Records from a data source:
╭──

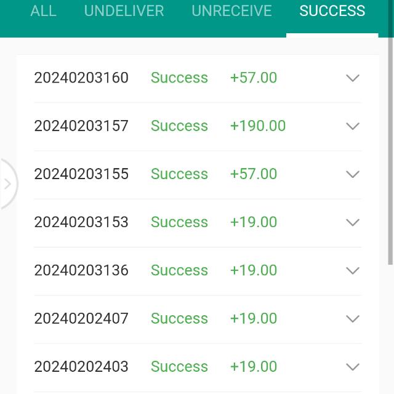Click order number 20240203136
Viewport: 394px width, 394px height.
81,270
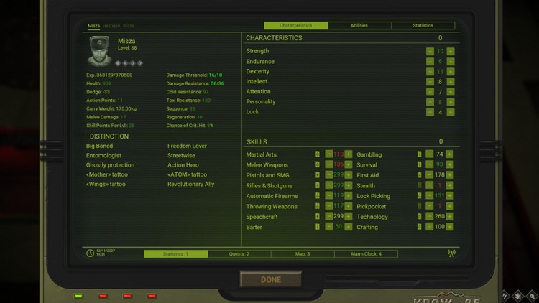Click the snowflake icon at bottom right
The width and height of the screenshot is (539, 303).
[519, 296]
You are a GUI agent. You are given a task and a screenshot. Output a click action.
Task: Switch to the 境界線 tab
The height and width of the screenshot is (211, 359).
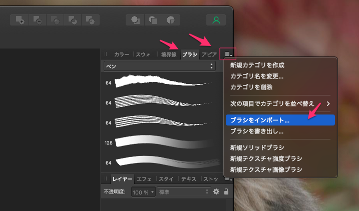[x=168, y=54]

╰──

* **WORK TO BE COMPLETED**: Reproduce exactly and only the lines from the "The height and" line to the last line of the records above. Do not carry over any pictures.

* **SOLUTION FOR THIS EXERCISE**:
The height and width of the screenshot is (211, 359).
[x=168, y=54]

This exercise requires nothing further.